> WHAT IS NEEDED
Restate word for word every line from the one containing "Open the MENU" to the last line of the records below.

> TASK INPUT
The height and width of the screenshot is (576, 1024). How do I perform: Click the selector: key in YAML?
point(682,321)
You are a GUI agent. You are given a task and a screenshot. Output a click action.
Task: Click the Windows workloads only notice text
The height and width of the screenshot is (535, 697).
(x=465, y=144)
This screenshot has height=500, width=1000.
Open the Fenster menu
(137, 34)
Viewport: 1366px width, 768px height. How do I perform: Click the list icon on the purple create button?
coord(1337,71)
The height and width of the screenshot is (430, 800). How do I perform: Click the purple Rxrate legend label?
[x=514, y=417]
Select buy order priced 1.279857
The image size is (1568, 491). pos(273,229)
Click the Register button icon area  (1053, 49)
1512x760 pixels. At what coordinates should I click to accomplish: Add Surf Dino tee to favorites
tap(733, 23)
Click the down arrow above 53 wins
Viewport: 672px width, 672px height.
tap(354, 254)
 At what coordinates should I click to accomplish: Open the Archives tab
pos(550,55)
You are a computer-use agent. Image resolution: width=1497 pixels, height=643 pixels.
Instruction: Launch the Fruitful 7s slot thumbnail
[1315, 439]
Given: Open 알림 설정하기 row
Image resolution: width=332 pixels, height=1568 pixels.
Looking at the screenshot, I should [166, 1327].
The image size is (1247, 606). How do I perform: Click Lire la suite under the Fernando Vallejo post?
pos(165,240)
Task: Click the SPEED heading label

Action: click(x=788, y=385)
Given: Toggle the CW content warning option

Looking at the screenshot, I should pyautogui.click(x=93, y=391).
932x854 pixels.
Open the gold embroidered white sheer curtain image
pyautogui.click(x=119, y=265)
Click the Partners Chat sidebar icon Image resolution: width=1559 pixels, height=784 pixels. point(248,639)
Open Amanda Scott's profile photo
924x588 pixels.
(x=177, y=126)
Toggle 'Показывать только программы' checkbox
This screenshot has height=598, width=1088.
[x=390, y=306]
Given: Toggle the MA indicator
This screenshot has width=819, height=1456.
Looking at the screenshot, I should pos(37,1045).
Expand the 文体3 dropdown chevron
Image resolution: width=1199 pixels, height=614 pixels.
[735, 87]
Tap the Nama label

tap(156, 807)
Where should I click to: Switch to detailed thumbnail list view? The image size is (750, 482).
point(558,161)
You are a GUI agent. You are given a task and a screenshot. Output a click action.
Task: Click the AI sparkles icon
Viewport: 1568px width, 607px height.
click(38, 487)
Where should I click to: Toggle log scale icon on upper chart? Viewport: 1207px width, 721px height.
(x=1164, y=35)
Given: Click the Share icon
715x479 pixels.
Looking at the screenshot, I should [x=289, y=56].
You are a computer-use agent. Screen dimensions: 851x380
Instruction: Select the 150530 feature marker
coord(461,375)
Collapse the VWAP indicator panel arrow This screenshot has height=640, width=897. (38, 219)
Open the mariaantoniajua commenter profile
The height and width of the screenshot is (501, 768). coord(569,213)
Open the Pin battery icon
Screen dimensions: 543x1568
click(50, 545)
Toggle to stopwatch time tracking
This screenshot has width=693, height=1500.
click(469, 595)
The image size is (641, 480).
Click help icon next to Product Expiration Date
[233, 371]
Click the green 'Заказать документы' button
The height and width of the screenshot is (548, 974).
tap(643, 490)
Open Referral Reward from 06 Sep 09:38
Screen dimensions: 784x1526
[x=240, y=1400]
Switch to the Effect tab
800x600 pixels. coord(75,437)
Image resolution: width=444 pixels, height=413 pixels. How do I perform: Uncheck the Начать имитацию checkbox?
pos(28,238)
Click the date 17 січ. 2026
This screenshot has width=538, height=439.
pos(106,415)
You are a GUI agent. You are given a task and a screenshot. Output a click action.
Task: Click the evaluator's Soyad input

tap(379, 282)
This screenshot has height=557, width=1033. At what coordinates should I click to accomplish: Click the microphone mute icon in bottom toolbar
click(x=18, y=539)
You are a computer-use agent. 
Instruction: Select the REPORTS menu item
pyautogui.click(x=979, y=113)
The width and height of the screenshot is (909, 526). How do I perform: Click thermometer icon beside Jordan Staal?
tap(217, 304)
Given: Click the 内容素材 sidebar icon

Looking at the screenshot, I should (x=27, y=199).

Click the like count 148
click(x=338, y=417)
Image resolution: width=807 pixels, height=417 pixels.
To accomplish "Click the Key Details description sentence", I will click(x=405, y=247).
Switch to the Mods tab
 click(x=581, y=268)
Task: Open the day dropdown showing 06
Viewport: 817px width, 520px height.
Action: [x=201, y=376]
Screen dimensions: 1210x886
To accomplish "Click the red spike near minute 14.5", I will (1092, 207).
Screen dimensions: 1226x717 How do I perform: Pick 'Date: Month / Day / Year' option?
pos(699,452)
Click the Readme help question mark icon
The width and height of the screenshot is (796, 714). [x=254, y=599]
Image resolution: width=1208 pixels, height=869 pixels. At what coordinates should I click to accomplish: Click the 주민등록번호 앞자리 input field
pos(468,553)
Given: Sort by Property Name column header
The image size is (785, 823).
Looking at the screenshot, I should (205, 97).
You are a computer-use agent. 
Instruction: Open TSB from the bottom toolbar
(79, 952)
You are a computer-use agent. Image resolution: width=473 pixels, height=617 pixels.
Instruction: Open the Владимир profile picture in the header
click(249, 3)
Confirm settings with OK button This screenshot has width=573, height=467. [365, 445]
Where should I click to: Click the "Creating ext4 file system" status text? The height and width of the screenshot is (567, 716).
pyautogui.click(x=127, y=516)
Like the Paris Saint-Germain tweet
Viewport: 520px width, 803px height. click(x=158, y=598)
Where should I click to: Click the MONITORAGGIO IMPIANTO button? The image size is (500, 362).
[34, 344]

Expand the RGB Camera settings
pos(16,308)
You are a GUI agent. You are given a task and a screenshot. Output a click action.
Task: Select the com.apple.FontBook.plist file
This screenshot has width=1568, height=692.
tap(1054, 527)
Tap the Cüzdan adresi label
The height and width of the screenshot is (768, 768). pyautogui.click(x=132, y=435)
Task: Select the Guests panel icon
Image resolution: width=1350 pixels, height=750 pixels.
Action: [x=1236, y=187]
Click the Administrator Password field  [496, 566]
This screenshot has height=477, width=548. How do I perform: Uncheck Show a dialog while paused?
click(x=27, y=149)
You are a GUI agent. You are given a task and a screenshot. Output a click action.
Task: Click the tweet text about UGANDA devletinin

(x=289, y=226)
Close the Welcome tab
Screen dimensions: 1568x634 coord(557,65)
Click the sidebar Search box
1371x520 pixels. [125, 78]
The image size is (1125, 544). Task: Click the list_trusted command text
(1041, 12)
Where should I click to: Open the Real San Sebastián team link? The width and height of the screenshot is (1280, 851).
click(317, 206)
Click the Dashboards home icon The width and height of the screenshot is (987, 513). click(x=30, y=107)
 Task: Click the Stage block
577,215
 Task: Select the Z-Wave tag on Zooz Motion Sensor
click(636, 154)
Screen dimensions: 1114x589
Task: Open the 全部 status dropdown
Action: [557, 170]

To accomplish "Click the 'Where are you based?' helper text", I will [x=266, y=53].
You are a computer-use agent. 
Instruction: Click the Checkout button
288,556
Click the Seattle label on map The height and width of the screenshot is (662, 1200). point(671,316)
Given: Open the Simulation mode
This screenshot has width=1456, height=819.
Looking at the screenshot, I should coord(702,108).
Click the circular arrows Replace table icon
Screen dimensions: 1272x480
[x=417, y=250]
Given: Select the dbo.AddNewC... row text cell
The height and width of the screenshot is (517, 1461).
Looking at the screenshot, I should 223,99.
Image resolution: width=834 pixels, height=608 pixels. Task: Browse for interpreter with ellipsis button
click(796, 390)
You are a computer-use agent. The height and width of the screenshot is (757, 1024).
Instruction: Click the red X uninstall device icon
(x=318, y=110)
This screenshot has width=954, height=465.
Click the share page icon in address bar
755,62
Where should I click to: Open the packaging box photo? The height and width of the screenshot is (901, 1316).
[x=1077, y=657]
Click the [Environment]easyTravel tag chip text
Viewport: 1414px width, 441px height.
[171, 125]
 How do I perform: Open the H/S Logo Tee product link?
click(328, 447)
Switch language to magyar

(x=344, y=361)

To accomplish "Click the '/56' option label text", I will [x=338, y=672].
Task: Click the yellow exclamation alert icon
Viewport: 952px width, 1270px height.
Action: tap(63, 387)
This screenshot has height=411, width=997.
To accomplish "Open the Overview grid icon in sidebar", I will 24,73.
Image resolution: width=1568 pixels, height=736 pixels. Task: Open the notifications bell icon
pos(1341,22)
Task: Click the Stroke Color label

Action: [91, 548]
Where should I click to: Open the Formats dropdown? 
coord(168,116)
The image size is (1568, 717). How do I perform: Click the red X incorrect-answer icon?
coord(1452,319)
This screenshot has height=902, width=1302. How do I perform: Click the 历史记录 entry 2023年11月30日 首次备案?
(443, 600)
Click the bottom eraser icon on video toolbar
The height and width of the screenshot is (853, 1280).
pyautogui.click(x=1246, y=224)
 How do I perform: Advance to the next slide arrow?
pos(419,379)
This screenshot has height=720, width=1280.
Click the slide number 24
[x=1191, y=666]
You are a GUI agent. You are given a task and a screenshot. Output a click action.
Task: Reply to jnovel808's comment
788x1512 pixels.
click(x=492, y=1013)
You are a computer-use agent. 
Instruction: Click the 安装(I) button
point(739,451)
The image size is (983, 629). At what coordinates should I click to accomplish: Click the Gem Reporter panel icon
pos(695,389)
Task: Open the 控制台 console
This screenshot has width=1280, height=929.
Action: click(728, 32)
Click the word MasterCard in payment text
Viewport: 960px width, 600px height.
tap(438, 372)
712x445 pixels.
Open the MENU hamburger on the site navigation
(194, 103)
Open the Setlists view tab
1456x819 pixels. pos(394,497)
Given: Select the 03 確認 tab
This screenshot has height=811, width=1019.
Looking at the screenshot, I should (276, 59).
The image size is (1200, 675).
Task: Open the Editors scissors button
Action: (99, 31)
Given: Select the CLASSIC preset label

> ANSWER TO THE EXERCISE
Open the MENU hamburger on the site navigation
(194, 103)
Open the Setlists view tab
1456x819 pixels. pos(394,497)
Given: Select the 03 確認 tab
This screenshot has height=811, width=1019.
Looking at the screenshot, I should (276, 59).
The image size is (1200, 675).
Task: Open the Editors scissors button
Action: (99, 31)
Given: Select the CLASSIC preset label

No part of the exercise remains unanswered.